Imagine you wake up tomorrow, pull your smartphone or tablet from your bedside table, click the Facebook icon and wait for it to load. It loads, and shows you a simple page of "We have taken Facebook down in support of SOPA, if you're against the act, please call X" and with X is your local representative, or whoever Facebook decide to redirect you to.
You think, no wait, there's no way this is happening. You Google the issue. Google's page doesn't load and a similar site is up. Your heart sinks and you think Skynet have finally taken over. A T-101 will step through your door and ask if Sarah Connor lives there, before shooting your home up.
Well, that was a great introduction into what could be the biggest arsenal that the Internet has against the crap that is SOPA. According to Markham Erickson, head of the NetCoalition trade association, there has been talk of a so-called "nuclear option", where Google, Amazon, eBay, and Yahoo! would all simultaneously go dark to protest SOPA and to highlight the fundamental danger the legislation poses to the function of the Internet itself.
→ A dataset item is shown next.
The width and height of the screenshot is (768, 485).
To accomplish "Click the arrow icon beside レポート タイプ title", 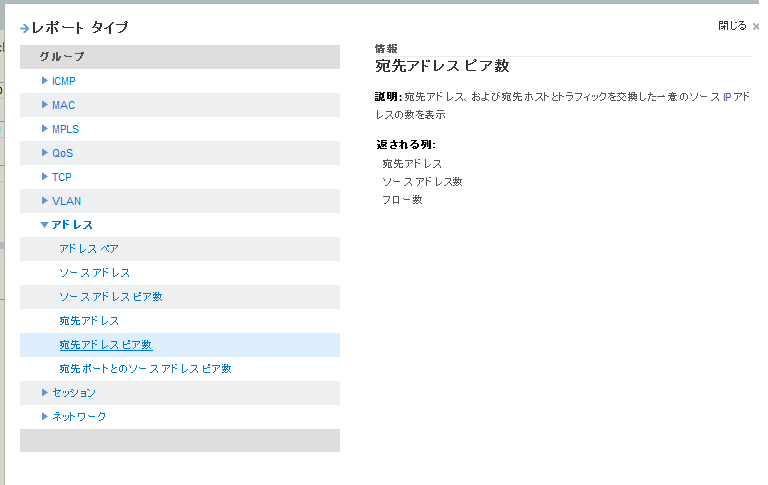I will pyautogui.click(x=25, y=28).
There's no form decision whether this would happen yet, as all companies involved would experience some form of backlack over any suspension of services. I mean, what would people do without their Spyware-ridden Facebook games? However, it would be the best way to get literally, hundreds of millions of people to wake up and take notice of what is happening and how it would directly affect them.
If this were to happen, it might happen on January 23. The Senate is scheduled to debate SOPA the day after, so it would make sense to unleash it 24 hours beforehand.